Initial version of forrest site for kiss crawler.
[utils] / crawler / kiss / docs / content / xdocs / samples / linking.xml
diff --git a/crawler/kiss/docs/content/xdocs/samples/linking.xml b/crawler/kiss/docs/content/xdocs/samples/linking.xml
new file mode 100644 (file)
index 0000000..31b82af
--- /dev/null
@@ -0,0 +1,353 @@
+<?xml version="1.0" encoding="UTF-8"?>
+<!--
+  Copyright 2002-2004 The Apache Software Foundation or its licensors,
+  as applicable.
+
+  Licensed under the Apache License, Version 2.0 (the "License");
+  you may not use this file except in compliance with the License.
+  You may obtain a copy of the License at
+
+      http://www.apache.org/licenses/LICENSE-2.0
+
+  Unless required by applicable law or agreed to in writing, software
+  distributed under the License is distributed on an "AS IS" BASIS,
+  WITHOUT WARRANTIES OR CONDITIONS OF ANY KIND, either express or implied.
+  See the License for the specific language governing permissions and
+  limitations under the License.
+-->
+<!DOCTYPE document PUBLIC "-//APACHE//DTD Documentation V2.0//EN" "http://apache.org/forrest/dtd/document-v20.dtd">
+<document>
+  <header>
+    <title>Demonstration of linking</title>
+  </header>
+
+  <body>
+    <section id="overview">
+      <title>Overview</title>
+      <p>Forrest has many powerful techniques for linking between documents
+      and for managing the site navigation. This document demonstrates those
+      techniques.
+      The document "<a href="ext:linking">Menus and Linking</a>" 

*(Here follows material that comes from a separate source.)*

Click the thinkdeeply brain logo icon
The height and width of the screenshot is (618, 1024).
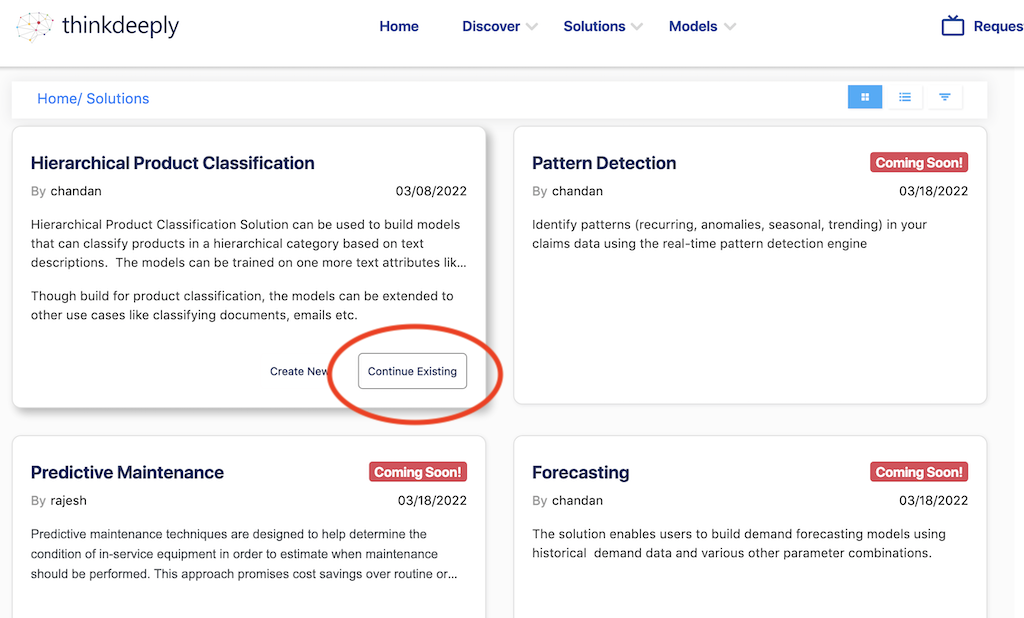point(36,26)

+      has the full details.
+      </p>
+    </section>
+
+    <section id="uri-space">
+      <title>Building and maintaining consistent URI space</title>
+      <p>
+      When Forrest builds your site, it starts from the front page. Like
+      a robot, it traverses all of the links that it finds in the documents
+      and builds the corresponding pages. Any new links are further traversed.
+      </p>
+      <p>
+      Sometimes those links lead to documents that are generated directly
+      from xml source files, sometimes they are generated from other source
+      via an intermediate xml format. Other times the links lead to raw
+      un-processed content.
+      </p>
+      <p>
+       The site navigation configuration file "<code>site.xml</code>" provides
+       a way to manage this URI space. In the future, when documents are
+       re-arranged and renamed, the site.xml configuration will enable this
+       smoothly.
+      </p>
+    </section>
+
+    <section id="resource-space">
+      <title>Mapping the local resource space to the final URI space</title>
+      <p>
+       For both generated and raw (un-processed) files, the top-level of the
+       URI space corresponds to the "<code>content/xdocs/</code>" directory,
+       i.e. the location of the "<code>site.xml</code>" configuration file.
+      </p>
+      <note>
+        In versions prior to 0.7 raw un-processed content was stored in
+        the "<code>content/</code>" directory. In 0.7 onwards, raw
+        un-processed data is stored alongside the xdocs. In addition,
+        in 0.6 and earlier, HTML documents could be stored in the xdocs
+        directory and served without processing. If you 
+        you wish to emulate the behaviour of 0.6 and earlier see the 
+        next section.
+      </note>
+      <p>
+        A diagram will help.
+      </p>
+      <source><![CDATA[
+The resource space          ==============>    The final URI space
+------------------                             -------------------
+Generated content ...
+ content/xdocs/index.xml                       index.html
+ content/xdocs/samples/index.xml               samples/index.html
+ content/xdocs/samples/faq.xml                 samples/faq.html
+ content/xdocs/test1.html                      test1.html
+ content/xdocs/samples/test3.html              samples/test3.html
+ content/xdocs/samples/subdir/test4.html       samples/subdir/test4.html
+
+Raw un-processed content ...
+ content/xdocs/hello.pdf                       hello.pdf
+ content/xdocs/hello.sxw                       hello.sxw
+ content/xdocs/subdir/hello.sxw                subdir/hello.sxw
+]]></source>
+
+  <section>
+    <title>How Plugins May Affect The URI Space</title>
+      <p>By using <a href="site:plugins">Forrest Input Plugins</a>
+      you can process some file formats, such as
+      OpenOffice.org documents and produce processed content from them. For example,
+      the file <code>content/xdocs/hello.sxw</code> can be used to produce a 
+      skinned version of the document at with the name <code>hello.html</code>.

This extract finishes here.